Conservatories traditionally focus on the musicians’ craftsmanship and artistic development; the academic study of musicology places music in a broader historical and social perspective. Current musical professional practice, however, increasingly demands musicians who, in addition to being able to perform artistically at top level, also have academic skills. The social role of musicians requires critical reflection on their own work and that of their peers and a voice in broader professional and social issues, such as the role of music in technological innovation, cognitive research, health care, cultural policy and education.
However, combining a conservatory study with musicology proves to be very difficult in practice, because the logistics and content of the educational programmes do not match. This research project towards a new study programme will remove removes obstacles between the studies.
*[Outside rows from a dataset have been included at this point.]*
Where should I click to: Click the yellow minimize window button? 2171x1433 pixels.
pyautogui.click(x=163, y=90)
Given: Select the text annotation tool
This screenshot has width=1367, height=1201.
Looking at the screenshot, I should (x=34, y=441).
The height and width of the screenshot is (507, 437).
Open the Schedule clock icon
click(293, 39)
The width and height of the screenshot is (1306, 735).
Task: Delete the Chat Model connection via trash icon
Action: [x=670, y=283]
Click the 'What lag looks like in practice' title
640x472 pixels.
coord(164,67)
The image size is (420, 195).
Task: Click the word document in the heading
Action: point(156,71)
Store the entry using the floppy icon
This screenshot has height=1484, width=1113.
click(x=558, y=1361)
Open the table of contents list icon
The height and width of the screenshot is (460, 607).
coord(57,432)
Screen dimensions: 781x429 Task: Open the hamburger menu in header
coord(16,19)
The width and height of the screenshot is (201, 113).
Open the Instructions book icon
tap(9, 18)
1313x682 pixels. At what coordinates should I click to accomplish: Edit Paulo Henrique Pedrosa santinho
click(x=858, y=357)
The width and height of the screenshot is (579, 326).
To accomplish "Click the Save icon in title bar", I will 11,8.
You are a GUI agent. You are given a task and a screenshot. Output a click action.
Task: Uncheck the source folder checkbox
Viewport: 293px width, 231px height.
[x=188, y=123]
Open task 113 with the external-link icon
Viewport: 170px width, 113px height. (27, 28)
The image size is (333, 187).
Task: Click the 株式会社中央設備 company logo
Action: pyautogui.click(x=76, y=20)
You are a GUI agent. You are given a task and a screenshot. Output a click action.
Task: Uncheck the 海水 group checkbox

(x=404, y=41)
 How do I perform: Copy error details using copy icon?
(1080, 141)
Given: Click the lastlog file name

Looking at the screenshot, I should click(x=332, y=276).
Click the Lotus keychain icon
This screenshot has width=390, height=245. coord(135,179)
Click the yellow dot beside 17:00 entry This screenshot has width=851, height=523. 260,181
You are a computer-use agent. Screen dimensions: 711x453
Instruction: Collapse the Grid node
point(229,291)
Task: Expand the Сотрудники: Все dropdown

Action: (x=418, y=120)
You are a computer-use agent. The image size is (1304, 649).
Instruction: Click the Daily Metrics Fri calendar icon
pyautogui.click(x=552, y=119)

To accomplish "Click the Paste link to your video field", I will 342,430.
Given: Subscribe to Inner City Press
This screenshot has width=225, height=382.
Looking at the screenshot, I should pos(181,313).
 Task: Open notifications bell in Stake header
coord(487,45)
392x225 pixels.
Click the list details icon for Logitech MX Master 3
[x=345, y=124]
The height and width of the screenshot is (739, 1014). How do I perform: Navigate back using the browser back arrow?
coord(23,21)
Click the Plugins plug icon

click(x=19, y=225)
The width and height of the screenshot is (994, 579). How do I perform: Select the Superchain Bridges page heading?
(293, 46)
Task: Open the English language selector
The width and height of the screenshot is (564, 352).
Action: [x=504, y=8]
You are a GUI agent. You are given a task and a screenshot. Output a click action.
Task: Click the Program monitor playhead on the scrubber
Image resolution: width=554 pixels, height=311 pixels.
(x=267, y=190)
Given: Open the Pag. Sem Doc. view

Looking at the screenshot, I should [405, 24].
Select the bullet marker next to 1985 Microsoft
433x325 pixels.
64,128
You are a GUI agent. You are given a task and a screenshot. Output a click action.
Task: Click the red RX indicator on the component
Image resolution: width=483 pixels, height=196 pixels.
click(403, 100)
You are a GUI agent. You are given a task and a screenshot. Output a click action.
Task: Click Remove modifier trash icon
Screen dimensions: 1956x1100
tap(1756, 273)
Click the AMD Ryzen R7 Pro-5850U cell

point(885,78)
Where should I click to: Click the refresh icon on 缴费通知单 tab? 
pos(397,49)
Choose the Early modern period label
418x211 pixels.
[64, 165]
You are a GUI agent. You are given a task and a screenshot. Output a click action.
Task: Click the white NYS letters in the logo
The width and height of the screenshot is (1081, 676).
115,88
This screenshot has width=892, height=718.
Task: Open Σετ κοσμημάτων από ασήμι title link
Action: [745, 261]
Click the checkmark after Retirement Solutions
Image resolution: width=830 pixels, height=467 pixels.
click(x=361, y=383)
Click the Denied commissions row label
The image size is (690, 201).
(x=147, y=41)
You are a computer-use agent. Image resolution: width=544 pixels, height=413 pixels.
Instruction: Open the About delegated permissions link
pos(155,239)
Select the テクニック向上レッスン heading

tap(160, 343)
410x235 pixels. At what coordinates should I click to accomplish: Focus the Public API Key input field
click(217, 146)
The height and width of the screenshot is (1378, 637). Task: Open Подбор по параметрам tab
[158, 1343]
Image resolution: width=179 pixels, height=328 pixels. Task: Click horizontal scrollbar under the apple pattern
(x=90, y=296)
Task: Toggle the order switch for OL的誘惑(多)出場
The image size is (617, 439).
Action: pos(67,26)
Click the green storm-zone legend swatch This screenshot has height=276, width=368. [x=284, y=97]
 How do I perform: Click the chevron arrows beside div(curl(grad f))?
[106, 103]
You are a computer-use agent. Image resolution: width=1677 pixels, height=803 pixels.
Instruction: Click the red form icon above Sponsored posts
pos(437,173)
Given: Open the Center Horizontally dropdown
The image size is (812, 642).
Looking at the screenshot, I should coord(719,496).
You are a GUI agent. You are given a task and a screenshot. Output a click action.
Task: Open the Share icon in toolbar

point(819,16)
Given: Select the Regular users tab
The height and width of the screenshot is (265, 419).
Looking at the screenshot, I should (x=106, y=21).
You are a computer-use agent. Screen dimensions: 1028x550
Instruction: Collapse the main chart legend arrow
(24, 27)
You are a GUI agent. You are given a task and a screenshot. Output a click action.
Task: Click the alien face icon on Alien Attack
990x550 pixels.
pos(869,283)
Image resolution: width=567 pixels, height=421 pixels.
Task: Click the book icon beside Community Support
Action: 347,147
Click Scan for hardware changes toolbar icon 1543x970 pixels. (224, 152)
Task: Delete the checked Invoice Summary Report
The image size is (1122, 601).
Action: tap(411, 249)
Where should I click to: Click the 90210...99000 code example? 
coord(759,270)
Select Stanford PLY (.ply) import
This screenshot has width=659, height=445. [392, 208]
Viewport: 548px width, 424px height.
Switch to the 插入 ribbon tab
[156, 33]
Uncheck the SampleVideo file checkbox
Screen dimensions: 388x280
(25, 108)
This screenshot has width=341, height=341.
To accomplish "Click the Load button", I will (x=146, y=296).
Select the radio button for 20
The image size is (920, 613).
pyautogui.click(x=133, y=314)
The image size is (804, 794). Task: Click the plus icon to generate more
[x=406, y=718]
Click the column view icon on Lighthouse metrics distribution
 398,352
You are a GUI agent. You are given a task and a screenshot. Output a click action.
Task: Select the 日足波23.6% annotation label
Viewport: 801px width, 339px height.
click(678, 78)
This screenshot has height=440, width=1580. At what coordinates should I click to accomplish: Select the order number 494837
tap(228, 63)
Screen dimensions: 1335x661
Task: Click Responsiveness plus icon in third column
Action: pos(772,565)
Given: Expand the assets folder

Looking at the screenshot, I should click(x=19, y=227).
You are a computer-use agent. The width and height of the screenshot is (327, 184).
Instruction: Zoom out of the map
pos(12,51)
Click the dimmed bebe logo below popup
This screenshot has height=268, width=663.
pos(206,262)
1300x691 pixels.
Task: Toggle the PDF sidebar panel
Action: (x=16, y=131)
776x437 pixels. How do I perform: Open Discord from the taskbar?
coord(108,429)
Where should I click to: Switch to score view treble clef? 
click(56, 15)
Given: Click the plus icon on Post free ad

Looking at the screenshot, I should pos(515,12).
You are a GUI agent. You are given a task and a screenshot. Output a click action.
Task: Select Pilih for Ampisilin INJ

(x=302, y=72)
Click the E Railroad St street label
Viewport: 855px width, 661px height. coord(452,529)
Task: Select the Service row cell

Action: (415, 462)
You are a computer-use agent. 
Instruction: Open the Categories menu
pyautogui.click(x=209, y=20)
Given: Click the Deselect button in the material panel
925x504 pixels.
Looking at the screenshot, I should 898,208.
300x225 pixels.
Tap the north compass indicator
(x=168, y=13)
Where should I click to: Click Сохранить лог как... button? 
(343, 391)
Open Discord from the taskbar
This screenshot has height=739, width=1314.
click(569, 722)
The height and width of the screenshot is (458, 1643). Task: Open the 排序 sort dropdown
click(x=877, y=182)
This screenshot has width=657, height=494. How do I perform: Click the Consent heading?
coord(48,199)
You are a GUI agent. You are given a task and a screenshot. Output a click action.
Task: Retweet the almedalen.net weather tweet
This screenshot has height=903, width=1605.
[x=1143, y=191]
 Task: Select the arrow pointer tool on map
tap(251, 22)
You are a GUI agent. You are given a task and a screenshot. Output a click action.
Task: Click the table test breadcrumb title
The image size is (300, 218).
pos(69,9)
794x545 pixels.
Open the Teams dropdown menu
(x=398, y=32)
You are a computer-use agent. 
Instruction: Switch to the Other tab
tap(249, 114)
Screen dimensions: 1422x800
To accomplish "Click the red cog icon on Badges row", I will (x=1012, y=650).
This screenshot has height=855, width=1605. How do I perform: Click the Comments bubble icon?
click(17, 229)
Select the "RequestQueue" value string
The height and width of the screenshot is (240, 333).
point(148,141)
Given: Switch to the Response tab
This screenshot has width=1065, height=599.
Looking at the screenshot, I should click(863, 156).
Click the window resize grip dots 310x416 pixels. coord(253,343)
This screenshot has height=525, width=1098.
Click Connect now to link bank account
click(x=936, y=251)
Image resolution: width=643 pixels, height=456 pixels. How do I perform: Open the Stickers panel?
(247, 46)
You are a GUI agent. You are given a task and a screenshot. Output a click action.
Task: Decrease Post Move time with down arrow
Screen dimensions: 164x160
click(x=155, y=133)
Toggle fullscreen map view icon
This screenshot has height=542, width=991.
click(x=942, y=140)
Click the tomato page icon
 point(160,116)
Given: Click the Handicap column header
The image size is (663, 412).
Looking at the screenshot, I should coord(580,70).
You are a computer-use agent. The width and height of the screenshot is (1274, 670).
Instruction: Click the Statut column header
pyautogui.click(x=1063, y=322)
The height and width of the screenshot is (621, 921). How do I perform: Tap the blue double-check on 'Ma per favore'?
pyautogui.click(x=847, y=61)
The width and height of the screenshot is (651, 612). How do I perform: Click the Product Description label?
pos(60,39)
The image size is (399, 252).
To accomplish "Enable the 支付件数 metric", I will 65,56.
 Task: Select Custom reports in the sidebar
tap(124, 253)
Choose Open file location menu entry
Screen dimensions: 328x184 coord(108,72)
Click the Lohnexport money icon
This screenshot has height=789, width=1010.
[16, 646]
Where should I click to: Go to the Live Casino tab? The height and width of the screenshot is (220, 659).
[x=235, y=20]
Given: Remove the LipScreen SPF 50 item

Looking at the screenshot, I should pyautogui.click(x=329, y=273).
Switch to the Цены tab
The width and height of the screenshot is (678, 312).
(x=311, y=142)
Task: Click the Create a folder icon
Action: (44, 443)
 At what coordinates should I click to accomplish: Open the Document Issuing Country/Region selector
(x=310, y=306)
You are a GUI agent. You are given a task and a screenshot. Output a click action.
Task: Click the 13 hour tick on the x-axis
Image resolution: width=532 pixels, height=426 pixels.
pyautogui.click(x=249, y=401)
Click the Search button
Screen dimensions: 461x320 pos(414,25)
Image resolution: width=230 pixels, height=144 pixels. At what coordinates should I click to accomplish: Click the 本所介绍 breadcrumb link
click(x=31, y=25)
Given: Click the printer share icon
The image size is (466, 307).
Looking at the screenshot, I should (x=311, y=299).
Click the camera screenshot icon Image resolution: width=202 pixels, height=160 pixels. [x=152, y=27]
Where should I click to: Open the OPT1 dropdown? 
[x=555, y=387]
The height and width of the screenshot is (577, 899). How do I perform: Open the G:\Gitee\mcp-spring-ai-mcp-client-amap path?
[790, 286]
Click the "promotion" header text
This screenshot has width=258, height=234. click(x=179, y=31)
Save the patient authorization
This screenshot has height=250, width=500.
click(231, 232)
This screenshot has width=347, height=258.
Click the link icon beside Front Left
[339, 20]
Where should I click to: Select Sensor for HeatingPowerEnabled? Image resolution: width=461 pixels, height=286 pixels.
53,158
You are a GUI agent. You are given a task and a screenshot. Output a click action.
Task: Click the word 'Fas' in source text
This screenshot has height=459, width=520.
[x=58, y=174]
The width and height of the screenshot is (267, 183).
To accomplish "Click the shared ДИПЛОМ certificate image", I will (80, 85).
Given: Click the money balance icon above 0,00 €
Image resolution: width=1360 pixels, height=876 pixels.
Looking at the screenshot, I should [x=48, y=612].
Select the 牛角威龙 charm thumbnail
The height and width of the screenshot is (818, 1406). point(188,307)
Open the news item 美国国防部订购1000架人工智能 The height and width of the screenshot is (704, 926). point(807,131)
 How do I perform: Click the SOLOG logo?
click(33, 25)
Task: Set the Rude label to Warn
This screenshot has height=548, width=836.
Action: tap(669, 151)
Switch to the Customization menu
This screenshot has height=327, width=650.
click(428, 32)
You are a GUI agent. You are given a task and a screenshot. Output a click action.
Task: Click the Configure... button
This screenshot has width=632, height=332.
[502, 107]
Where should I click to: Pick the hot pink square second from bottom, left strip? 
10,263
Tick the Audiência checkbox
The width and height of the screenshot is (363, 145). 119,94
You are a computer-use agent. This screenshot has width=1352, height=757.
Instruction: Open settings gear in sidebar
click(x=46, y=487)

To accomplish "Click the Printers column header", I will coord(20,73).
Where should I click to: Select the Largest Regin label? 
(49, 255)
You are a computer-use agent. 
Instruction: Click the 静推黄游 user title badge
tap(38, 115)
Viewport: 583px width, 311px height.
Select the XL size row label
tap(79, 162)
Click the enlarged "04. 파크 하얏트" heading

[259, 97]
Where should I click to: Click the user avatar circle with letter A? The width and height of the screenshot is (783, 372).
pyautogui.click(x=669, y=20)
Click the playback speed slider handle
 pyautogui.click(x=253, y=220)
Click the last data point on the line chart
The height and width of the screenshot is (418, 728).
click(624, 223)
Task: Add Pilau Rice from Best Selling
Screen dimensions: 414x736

Music has always been an interdisciplinary field. Musicology at the University of Amsterdam has strong links with the cognitive sciences, sociology and anthropology. At Utrecht University, musicologists and other humanities scholars study the culture of the Middle Ages and Renaissance as well as contemporary digital culture, and collaborate with the Faculty of Medicine in the Medical Humanities minor. The Conservatorium van Amsterdam has a relationship with sports and human movement sciences and the Utrecht conservatory offers research at the intersection of music and technology. The input of all these partners enables a very diverse study programme, which will partly be built up from existing courses, partly from newly developed courses. With such a versatile practical and academic curriculum, graduates will be able to significantly broaden their prospects for a career in current professional practice.